The authors found that the volume of the surgical lung resection
was a good predictor of delayed postoperative extubation (the
more extensive the resection, the greater the chance for postoperative mechanical ventilation). However, it would be an oversimplification to assume that a larger volume of resected lung tissue
alone predisposes to extended mechanical ventilation because in
many cases the resected, diseased portion of the lung does not
participate in respiratory function. That fact can explain why in the
present analysis preoperative FEV1 was strongly associated with
the chance for postoperative ventilation without adjustment for the
loss of lung function after resection.
Of course, extensive lung resection is also likely to be a surrogate
for a more advanced and/or extensive disease process, which
presumably contributes independently to postoperative respiratory
morbidity. Clinicians must also consider that factors besides the
extent of lung tissue removed account for the loss in respiratory
function observed early after lung resection including impairment
in chest wall compliance, accumulated bronchial secretions, bronchial hyperreactivity, microatelectasis, increased lung water content,
diaphragmatic dysfunction, and reduced surfactant activity.17,18
The main limitation of the present analysis is its retrospective nature, which could not account for all variables, potentially affecting decisions of when to extubate the patient. Furthermore, patients in the present study represent a population
treated over a period of 9 years; hence, changes in the practice
could play a role in the decision regarding timing of extubation.
And, finally, the authors were unable to analyze the association
between predicted postoperative FEV1 and delayed extubation,
which might have been, as some suggest, a stronger predictor
of postresection lung function than preoperative FEV1 alone.

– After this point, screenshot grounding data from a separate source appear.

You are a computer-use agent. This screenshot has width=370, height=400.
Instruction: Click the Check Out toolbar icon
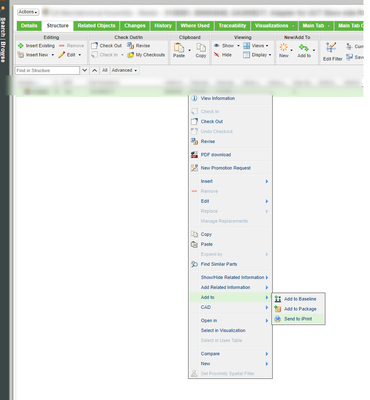[95, 46]
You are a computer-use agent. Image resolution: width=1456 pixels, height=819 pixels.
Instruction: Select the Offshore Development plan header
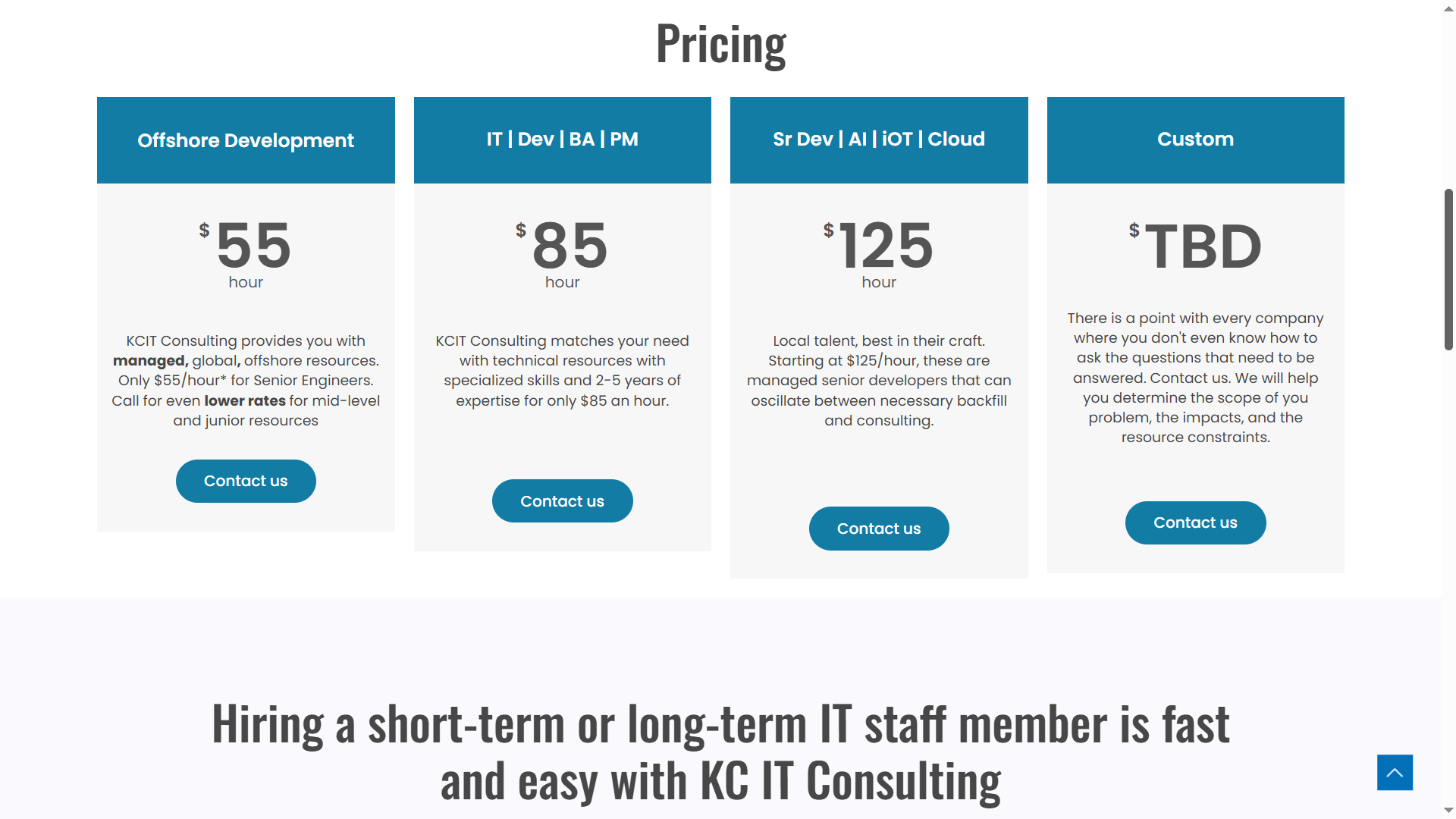(x=246, y=140)
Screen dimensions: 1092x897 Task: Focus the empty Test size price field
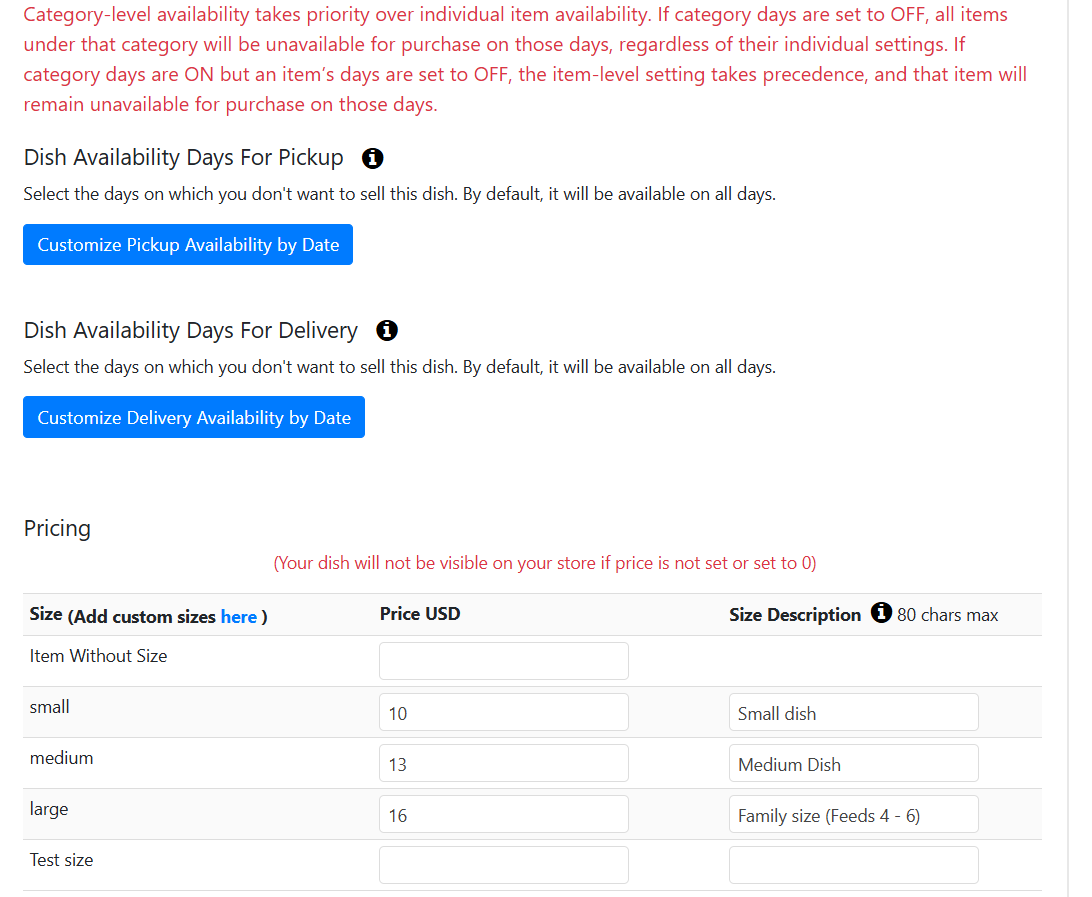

In summary, the authors found most predictors of delayed
endotracheal extubation to be difficult to correct in the perioperative period. Lower FEV1, elevated preoperative creatinine, and
intraoperative requirements for RBC transfusion may simply represent a more advanced underlying lung disease, advanced comorbid conditions, or technically more difficult surgical procedures.
Recognizing the predictive importance of these factors may nonetheless help identify patients at risk for extended postoperative
mechanical ventilation and help to allocate postoperative resources. In contrast, the use of TEA is a straightforward intervention that may reduce the odds of prolonged postoperative ventilation.